The drivers box just lifts away


----------



## Stealth2424 (Feb 13, 2007)

uk_owner said:


> It's really easy to remove on my 04- X-Trail RHD
> First remove the drivers side dash speaker cover by prising it up with a screw driver, under that you will see two screws that hold the dash box in place, remove these screws.
> Then remove the surround on the speedo dials by pulling it firmly away (it just clips on), then you may need to remove the speedo cluster (I can't remember if you need to or not), four screws and move it out of the way. Then you should see some screws holding the other side of the drivers box down, remove these screws.
> The drivers box just lifts away


Hey thnks for the reply UK.... actually its just the door that i want to remove.... i have an ipod that i want to mount using the power outlet in the box but the door will not close with the ipod mounted.... do i need to take the whole box out to get the door off? thanks again


----------



## uk_owner (Jul 3, 2006)

Sorry Stealth, I have never needed to take the door off, I'm not even sure if it is possible. When I took mine apart, I was looking for rattles.


----------



## ValBoo (May 19, 2003)

Stealth2424 said:


> Hey thnks for the reply UK.... actually its just the door that i want to remove.... i have an ipod that i want to mount using the power outlet in the box but the door will not close with the ipod mounted.... do i need to take the whole box out to get the door off? thanks again


Hi Stealth,

From what I see in ESM they instruct that you have to remove the box (not just the door).
And to do that you first need to remove the left side speaker grill and then the right side gauge cluster trim. Then you can access screws that hold the box in place...


----------



## Stealth2424 (Feb 13, 2007)

ok thx for the help guys.... I 'll have to see what I can do some free Saturday....


----------



## LEONGSTER (Apr 9, 2006)

Stealth, Why not mount the Ipod and cradle at an angle so it fits in the glovebox. The dash would look odd with the lid off and besides, you may not want to have the Ipod exposed to all those UV rays and prying eyes.

Just my two cents.


----------



## Stealth2424 (Feb 13, 2007)

LEONGSTER said:


> Stealth, Why not mount the Ipod and cradle at an angle so it fits in the glovebox.
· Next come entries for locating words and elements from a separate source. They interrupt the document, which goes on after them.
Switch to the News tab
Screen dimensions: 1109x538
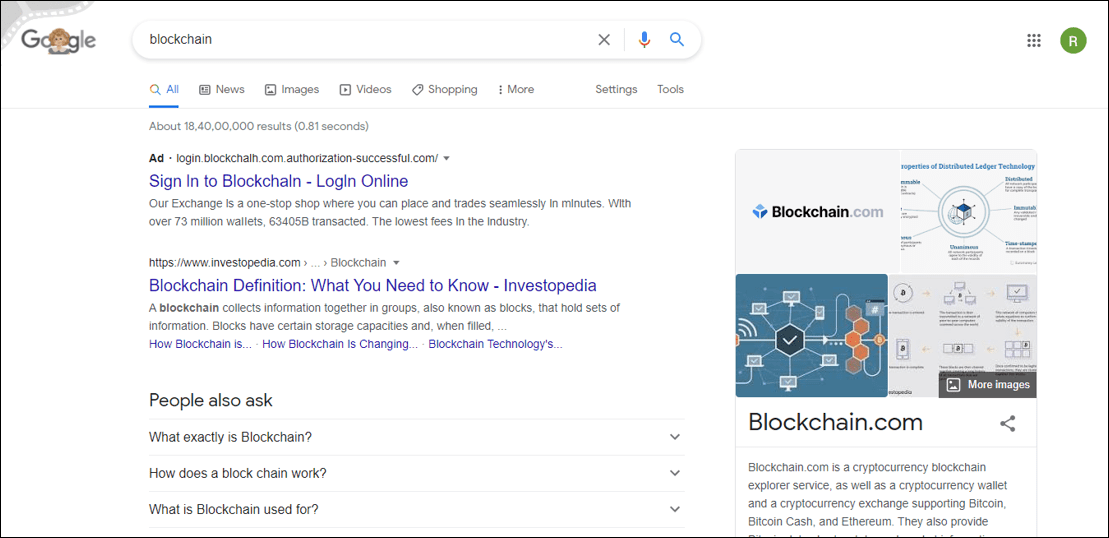221,89
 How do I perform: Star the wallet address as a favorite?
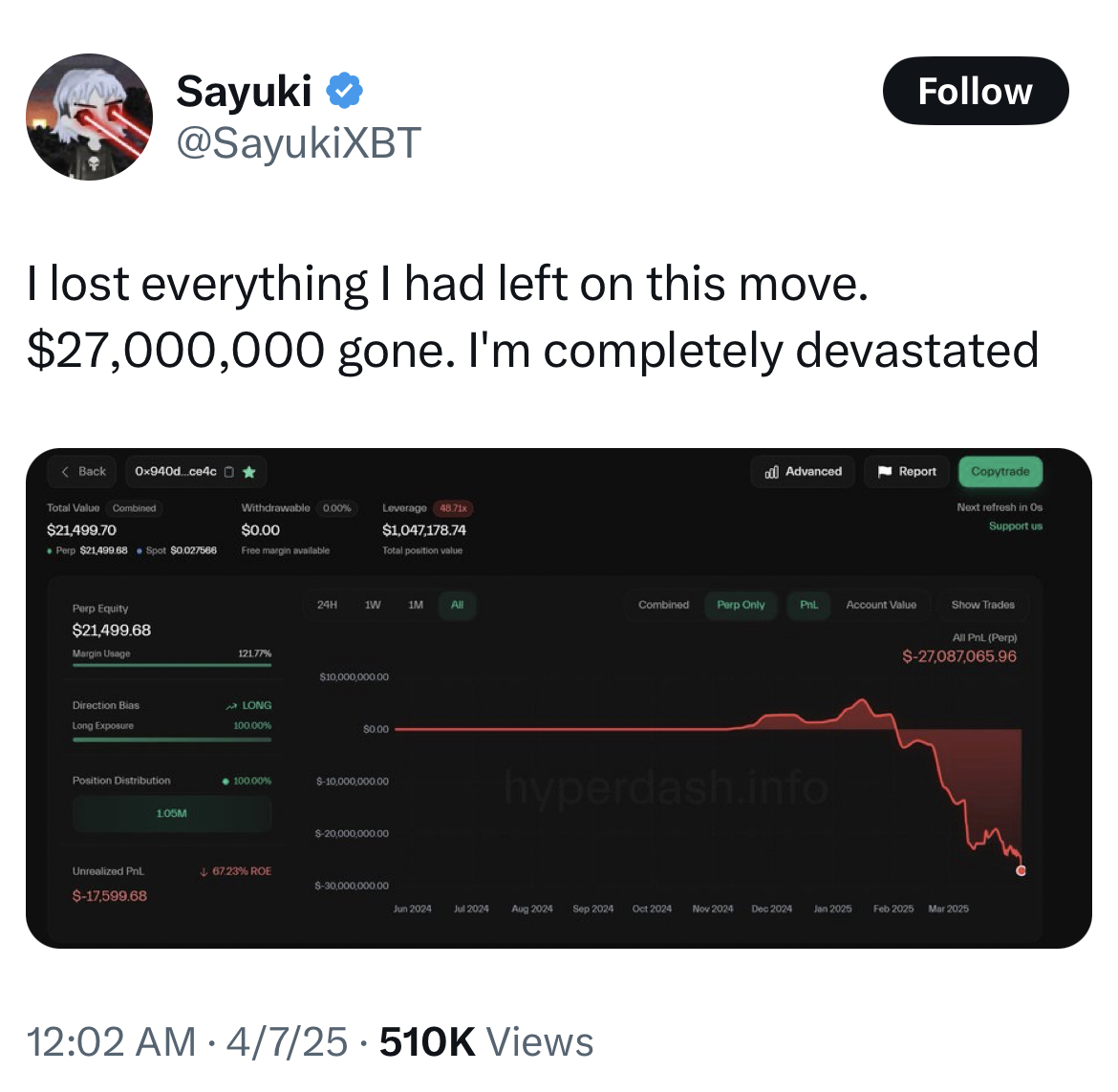point(249,471)
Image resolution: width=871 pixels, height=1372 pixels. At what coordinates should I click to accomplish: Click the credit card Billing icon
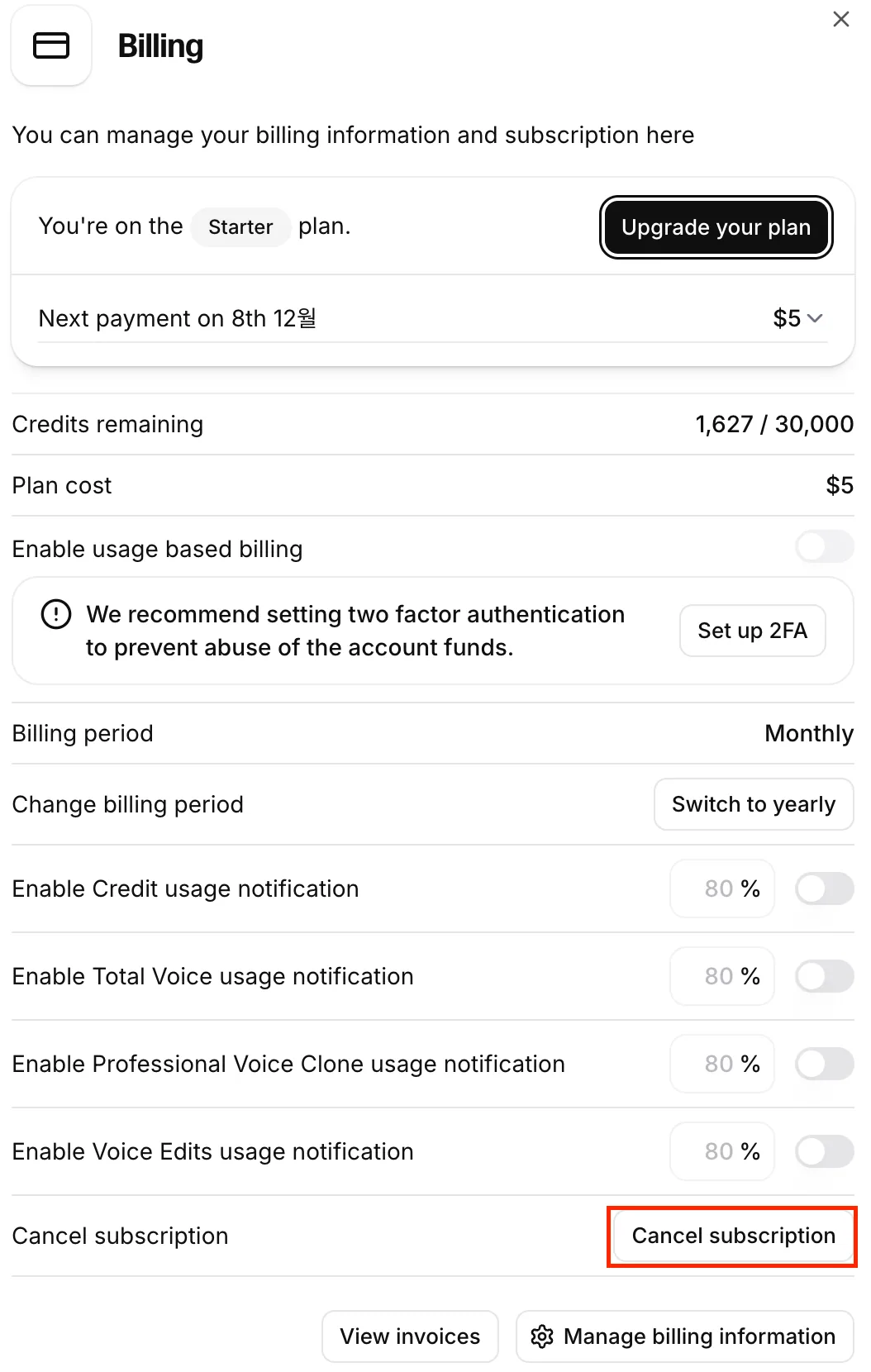pos(51,45)
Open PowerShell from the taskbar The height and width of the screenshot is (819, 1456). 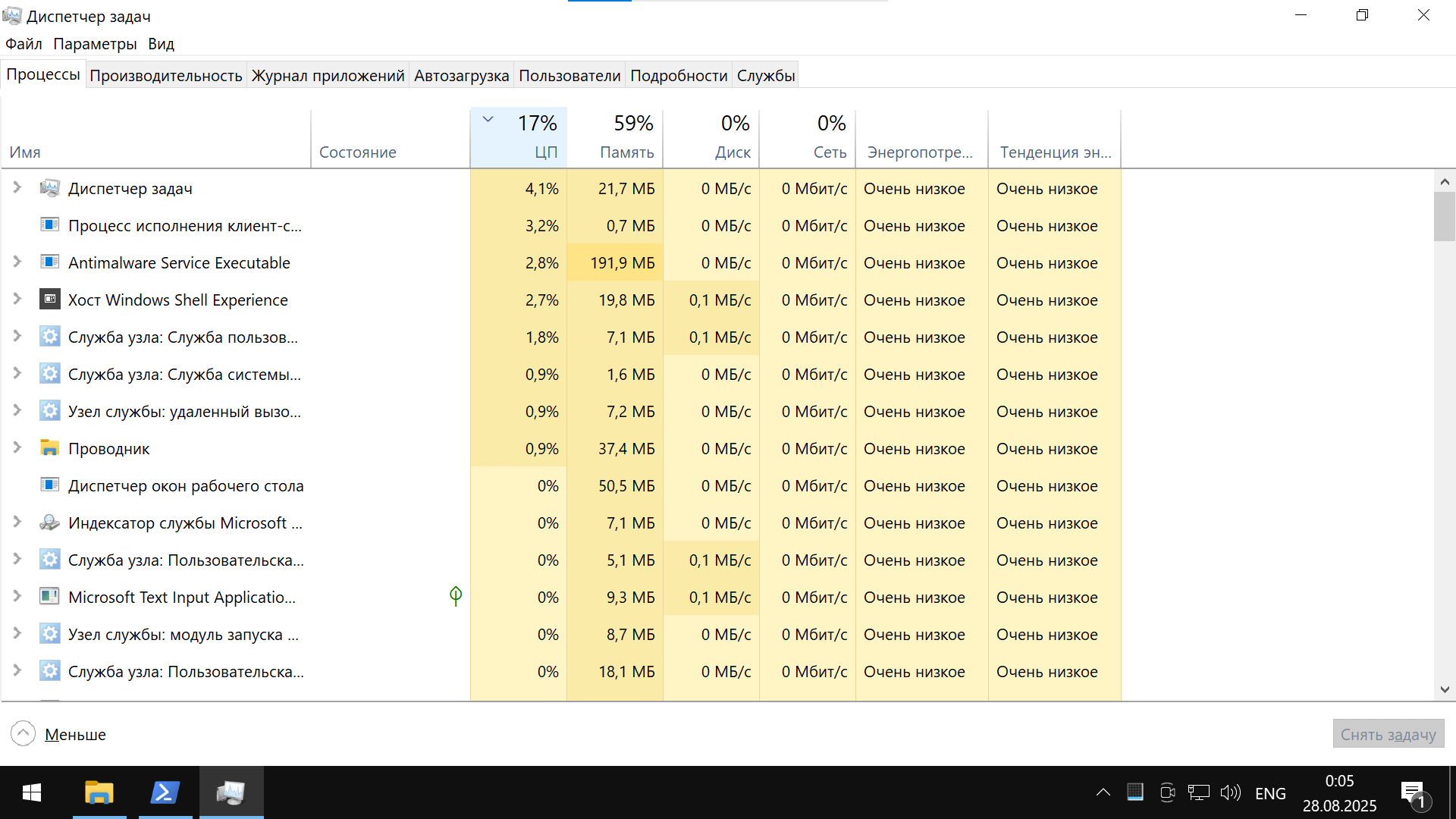click(165, 793)
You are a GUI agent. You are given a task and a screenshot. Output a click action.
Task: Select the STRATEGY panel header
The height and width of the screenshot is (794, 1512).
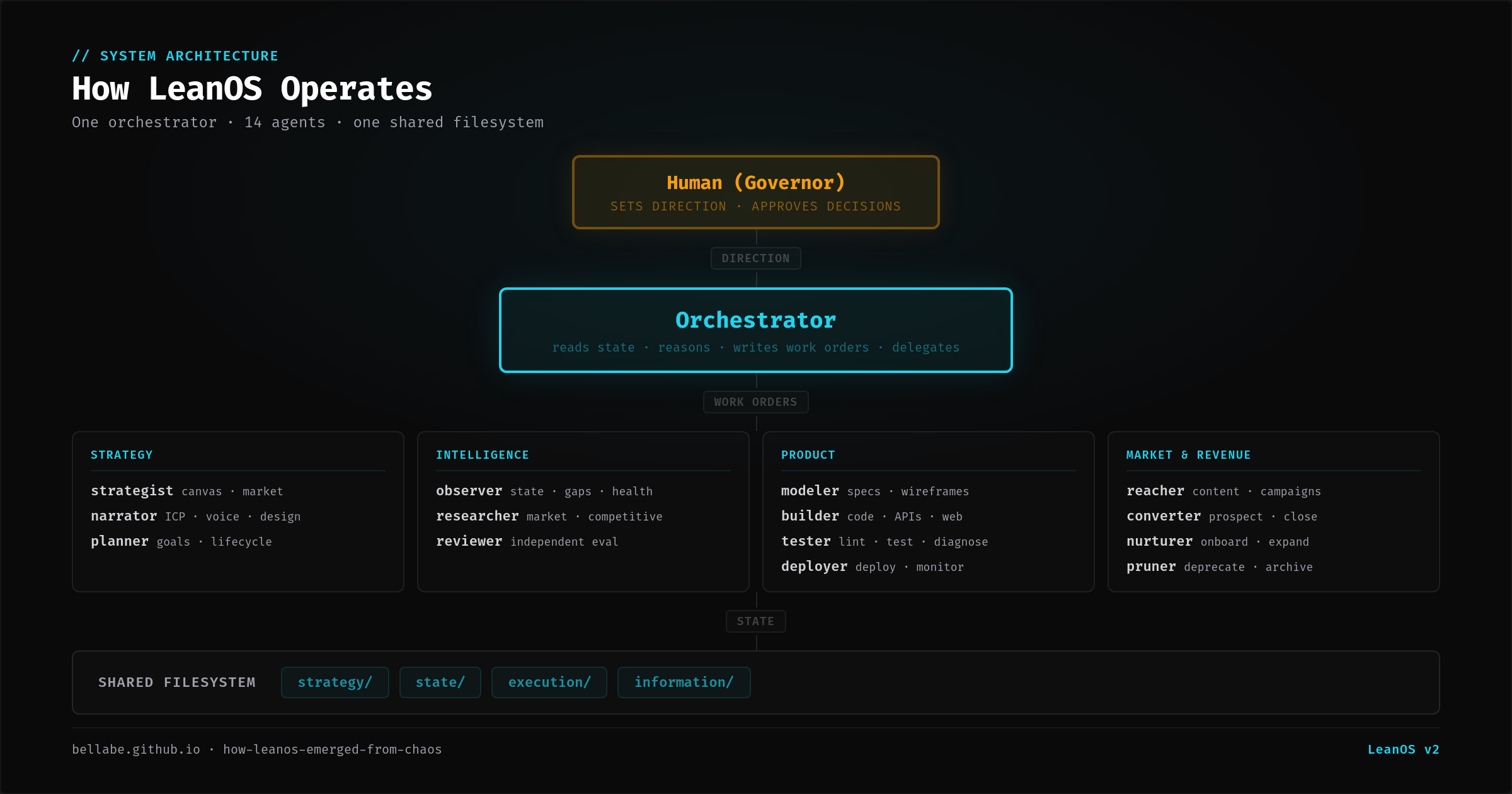click(122, 454)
The dash would look odd with the lid off and besides, you may not want to have the Ipod exposed to all those UV rays and prying eyes.
> 
> Just my two cents.



ya i tried that.. and it does work, but the front lip of the door is too low to see the ipod screen.... its about the best it can get tho...minus removing the door...


----------



## Stealth2424 (Feb 13, 2007)

I think I have solved my problem (at least for the most part) and am quite happy with the setup... no rattling or anything.... starting to really like this X....


[url]http://images.kodakgallery.com/photos2757/2/80/46/60/84/5/584604680207_0_ALB.jpg[/url]
/[img]


----------



## Stealth2424 (Feb 13, 2007)

^ why won't this pic show up just the link?


----------



## aussietrail (Sep 24, 2004)

Stealth2424 said:


> ^ why won't this pic show up just the link?


You have made an error in the last command. It should be [/img]


----------



## ValBoo (May 19, 2003)

aussietrail said:


> You have made an error in the last command. It should be [/img]


Also, the link says "Not authorized to view this page" perhaps your picture is not assigned to be viewed by all?


----------



## Stealth2424 (Feb 13, 2007)

hmmm thats weird.... if i click on it it works... maybe try this...


----------



## xtrailer (Mar 20, 2007)

Still is not working. Can you try again or in another way? Please. Would appreciate it. Thanks.


----------